→ **Provided entries**
= = = = = = =

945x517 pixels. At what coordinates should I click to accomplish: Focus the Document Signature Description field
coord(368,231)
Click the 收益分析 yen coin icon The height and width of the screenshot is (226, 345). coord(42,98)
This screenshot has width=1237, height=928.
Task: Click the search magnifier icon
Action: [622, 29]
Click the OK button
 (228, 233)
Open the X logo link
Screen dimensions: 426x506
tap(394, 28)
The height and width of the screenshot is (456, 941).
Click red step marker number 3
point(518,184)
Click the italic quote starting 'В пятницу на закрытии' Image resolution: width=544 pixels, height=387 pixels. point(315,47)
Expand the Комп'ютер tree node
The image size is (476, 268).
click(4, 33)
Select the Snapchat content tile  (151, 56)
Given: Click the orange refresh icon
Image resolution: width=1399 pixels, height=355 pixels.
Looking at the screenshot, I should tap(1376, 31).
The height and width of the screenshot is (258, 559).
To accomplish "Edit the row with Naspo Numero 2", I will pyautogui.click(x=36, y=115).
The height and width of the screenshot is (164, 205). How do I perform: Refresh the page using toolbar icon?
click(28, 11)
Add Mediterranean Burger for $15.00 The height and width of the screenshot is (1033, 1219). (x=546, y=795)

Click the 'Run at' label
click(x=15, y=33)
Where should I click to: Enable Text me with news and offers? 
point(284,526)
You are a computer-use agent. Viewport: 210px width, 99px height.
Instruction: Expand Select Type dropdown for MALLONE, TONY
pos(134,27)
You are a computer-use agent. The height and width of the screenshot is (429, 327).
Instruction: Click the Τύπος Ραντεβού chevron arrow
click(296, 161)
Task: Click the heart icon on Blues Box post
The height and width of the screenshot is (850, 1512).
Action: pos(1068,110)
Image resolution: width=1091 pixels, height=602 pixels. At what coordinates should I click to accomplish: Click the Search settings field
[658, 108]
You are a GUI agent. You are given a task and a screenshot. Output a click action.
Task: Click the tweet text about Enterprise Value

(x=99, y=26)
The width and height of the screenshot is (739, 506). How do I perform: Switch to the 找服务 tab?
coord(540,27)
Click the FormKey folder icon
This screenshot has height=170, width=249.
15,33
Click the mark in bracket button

= = = = = = =

→ **What this task involves**
The response should contain each record above, retyped exactly.

→ **Output for this task**
945x517 pixels. At what coordinates should I click to accomplish: Focus the Document Signature Description field
coord(368,231)
Click the 收益分析 yen coin icon The height and width of the screenshot is (226, 345). coord(42,98)
This screenshot has width=1237, height=928.
Task: Click the search magnifier icon
Action: [622, 29]
Click the OK button
 (228, 233)
Open the X logo link
Screen dimensions: 426x506
tap(394, 28)
The height and width of the screenshot is (456, 941).
Click red step marker number 3
point(518,184)
Click the italic quote starting 'В пятницу на закрытии' Image resolution: width=544 pixels, height=387 pixels. point(315,47)
Expand the Комп'ютер tree node
The image size is (476, 268).
click(4, 33)
Select the Snapchat content tile  (151, 56)
Given: Click the orange refresh icon
Image resolution: width=1399 pixels, height=355 pixels.
Looking at the screenshot, I should tap(1376, 31).
The height and width of the screenshot is (258, 559).
To accomplish "Edit the row with Naspo Numero 2", I will pyautogui.click(x=36, y=115).
The height and width of the screenshot is (164, 205). How do I perform: Refresh the page using toolbar icon?
click(28, 11)
Add Mediterranean Burger for $15.00 The height and width of the screenshot is (1033, 1219). (x=546, y=795)

Click the 'Run at' label
click(x=15, y=33)
Where should I click to: Enable Text me with news and offers? 
point(284,526)
You are a computer-use agent. Viewport: 210px width, 99px height.
Instruction: Expand Select Type dropdown for MALLONE, TONY
pos(134,27)
You are a computer-use agent. The height and width of the screenshot is (429, 327).
Instruction: Click the Τύπος Ραντεβού chevron arrow
click(296, 161)
Task: Click the heart icon on Blues Box post
The height and width of the screenshot is (850, 1512).
Action: pos(1068,110)
Image resolution: width=1091 pixels, height=602 pixels. At what coordinates should I click to accomplish: Click the Search settings field
[658, 108]
You are a GUI agent. You are given a task and a screenshot. Output a click action.
Task: Click the tweet text about Enterprise Value

(x=99, y=26)
The width and height of the screenshot is (739, 506). How do I perform: Switch to the 找服务 tab?
coord(540,27)
Click the FormKey folder icon
This screenshot has height=170, width=249.
15,33
Click the mark in bracket button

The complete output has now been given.